▶ MATERIAL PROVIDED
■ ■ ■ ■ ■

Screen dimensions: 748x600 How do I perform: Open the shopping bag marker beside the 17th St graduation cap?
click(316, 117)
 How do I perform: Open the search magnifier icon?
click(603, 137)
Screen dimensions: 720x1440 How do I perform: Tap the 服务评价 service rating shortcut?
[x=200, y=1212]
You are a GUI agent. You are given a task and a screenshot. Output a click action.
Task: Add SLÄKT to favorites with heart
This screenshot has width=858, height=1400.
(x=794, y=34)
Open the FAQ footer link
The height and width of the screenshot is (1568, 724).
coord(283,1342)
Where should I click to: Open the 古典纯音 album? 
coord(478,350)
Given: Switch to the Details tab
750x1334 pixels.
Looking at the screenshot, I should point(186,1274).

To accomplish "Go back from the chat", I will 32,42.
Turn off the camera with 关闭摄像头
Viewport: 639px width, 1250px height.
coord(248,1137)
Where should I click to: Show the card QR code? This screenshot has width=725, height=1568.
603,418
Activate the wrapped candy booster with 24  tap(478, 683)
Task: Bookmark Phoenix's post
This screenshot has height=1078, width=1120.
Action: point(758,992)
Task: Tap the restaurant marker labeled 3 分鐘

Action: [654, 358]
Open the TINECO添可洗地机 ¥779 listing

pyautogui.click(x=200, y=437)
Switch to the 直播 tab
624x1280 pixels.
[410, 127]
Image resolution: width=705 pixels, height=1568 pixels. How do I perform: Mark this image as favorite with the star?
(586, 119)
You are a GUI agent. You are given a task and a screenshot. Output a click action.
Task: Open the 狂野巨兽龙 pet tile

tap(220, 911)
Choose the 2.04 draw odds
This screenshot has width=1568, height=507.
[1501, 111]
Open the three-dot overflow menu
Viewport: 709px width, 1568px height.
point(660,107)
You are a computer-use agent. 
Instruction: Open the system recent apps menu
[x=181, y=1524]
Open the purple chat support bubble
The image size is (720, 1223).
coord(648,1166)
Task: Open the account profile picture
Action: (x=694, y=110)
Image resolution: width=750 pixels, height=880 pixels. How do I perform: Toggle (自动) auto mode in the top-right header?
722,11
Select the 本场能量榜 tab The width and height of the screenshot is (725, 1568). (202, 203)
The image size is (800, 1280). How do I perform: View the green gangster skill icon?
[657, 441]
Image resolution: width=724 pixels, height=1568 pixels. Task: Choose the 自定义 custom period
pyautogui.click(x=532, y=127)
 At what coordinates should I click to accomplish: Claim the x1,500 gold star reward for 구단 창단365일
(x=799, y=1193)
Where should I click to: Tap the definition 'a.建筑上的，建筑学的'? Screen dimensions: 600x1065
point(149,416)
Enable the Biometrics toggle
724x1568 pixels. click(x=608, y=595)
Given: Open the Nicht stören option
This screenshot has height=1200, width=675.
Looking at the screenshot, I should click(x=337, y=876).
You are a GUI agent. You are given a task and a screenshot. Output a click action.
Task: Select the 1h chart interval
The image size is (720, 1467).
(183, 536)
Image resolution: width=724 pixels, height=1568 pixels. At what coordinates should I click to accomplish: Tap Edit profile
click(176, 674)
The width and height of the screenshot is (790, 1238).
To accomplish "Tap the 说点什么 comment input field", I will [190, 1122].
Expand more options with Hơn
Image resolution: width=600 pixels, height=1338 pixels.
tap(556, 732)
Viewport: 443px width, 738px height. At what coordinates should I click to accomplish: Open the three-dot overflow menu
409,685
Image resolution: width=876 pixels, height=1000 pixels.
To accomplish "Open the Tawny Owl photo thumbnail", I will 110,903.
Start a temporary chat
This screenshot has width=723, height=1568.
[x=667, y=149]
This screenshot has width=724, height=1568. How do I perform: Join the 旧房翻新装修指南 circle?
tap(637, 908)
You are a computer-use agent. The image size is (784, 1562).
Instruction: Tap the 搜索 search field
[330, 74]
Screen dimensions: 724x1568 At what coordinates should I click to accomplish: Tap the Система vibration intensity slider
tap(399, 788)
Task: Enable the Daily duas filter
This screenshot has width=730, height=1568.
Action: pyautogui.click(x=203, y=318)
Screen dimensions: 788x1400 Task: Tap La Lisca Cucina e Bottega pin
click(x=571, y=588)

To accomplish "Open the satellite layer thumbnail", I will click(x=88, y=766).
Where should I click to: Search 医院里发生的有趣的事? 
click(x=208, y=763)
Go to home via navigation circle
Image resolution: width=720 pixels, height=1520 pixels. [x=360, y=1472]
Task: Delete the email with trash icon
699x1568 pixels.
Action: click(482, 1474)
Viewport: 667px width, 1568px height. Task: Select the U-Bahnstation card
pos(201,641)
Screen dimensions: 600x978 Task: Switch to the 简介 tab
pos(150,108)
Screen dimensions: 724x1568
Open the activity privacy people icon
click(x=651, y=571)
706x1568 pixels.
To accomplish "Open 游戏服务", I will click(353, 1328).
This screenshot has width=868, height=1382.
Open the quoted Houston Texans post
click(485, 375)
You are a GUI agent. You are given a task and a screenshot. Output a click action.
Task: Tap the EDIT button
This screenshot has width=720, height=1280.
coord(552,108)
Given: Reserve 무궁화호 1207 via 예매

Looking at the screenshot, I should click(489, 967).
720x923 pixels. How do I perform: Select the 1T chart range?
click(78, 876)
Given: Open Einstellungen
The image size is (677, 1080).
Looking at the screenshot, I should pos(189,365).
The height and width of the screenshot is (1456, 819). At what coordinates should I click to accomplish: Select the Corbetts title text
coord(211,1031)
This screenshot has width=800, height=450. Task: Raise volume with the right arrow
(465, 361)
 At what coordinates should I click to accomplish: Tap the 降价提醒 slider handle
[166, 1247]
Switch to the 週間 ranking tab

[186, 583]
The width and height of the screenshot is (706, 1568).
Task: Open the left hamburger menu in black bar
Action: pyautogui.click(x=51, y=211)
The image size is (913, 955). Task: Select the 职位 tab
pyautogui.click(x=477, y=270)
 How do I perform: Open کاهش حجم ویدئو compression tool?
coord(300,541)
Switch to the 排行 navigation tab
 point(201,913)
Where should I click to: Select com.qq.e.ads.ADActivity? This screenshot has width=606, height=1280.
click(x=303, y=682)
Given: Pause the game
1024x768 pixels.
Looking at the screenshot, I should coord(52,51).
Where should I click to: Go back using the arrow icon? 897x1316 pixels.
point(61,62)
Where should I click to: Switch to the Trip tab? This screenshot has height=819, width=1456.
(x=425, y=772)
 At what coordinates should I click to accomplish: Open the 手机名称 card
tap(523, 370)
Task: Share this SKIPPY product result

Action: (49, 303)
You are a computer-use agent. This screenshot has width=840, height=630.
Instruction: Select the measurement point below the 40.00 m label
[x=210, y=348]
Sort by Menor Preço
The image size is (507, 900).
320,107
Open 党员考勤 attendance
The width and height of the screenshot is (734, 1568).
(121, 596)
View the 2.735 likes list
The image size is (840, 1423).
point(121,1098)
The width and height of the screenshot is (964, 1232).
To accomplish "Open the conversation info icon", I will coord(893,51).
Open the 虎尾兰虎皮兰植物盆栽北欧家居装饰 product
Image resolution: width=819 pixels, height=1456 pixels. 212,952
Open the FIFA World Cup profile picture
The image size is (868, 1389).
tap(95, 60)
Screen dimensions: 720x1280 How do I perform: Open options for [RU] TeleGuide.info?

■ ■ ■ ■ ■

▶ WHAT YOU ARE ASKED TO DO
Duplicate the data above, everything from the line containing "Open the FAQ footer link" down to the line containing "point(149,416)", with both of those lines included.

▶ COMPLETE OUTPUT
Open the FAQ footer link
The height and width of the screenshot is (1568, 724).
coord(283,1342)
Where should I click to: Open the 古典纯音 album? 
coord(478,350)
Given: Switch to the Details tab
750x1334 pixels.
Looking at the screenshot, I should point(186,1274).

To accomplish "Go back from the chat", I will 32,42.
Turn off the camera with 关闭摄像头
Viewport: 639px width, 1250px height.
coord(248,1137)
Where should I click to: Show the card QR code? This screenshot has width=725, height=1568.
603,418
Activate the wrapped candy booster with 24  tap(478, 683)
Task: Bookmark Phoenix's post
This screenshot has height=1078, width=1120.
Action: point(758,992)
Task: Tap the restaurant marker labeled 3 分鐘

Action: [654, 358]
Open the TINECO添可洗地机 ¥779 listing

pyautogui.click(x=200, y=437)
Switch to the 直播 tab
624x1280 pixels.
[410, 127]
Image resolution: width=705 pixels, height=1568 pixels. How do I perform: Mark this image as favorite with the star?
(586, 119)
You are a GUI agent. You are given a task and a screenshot. Output a click action.
Task: Open the 狂野巨兽龙 pet tile

tap(220, 911)
Choose the 2.04 draw odds
This screenshot has width=1568, height=507.
[1501, 111]
Open the three-dot overflow menu
Viewport: 709px width, 1568px height.
point(660,107)
You are a computer-use agent. 
Instruction: Open the system recent apps menu
[x=181, y=1524]
Open the purple chat support bubble
The image size is (720, 1223).
coord(648,1166)
Task: Open the account profile picture
Action: (x=694, y=110)
Image resolution: width=750 pixels, height=880 pixels. How do I perform: Toggle (自动) auto mode in the top-right header?
722,11
Select the 本场能量榜 tab The width and height of the screenshot is (725, 1568). (202, 203)
The image size is (800, 1280). How do I perform: View the green gangster skill icon?
[657, 441]
Image resolution: width=724 pixels, height=1568 pixels. Task: Choose the 自定义 custom period
pyautogui.click(x=532, y=127)
 At what coordinates should I click to accomplish: Claim the x1,500 gold star reward for 구단 창단365일
(x=799, y=1193)
Where should I click to: Tap the definition 'a.建筑上的，建筑学的'? Screen dimensions: 600x1065
point(149,416)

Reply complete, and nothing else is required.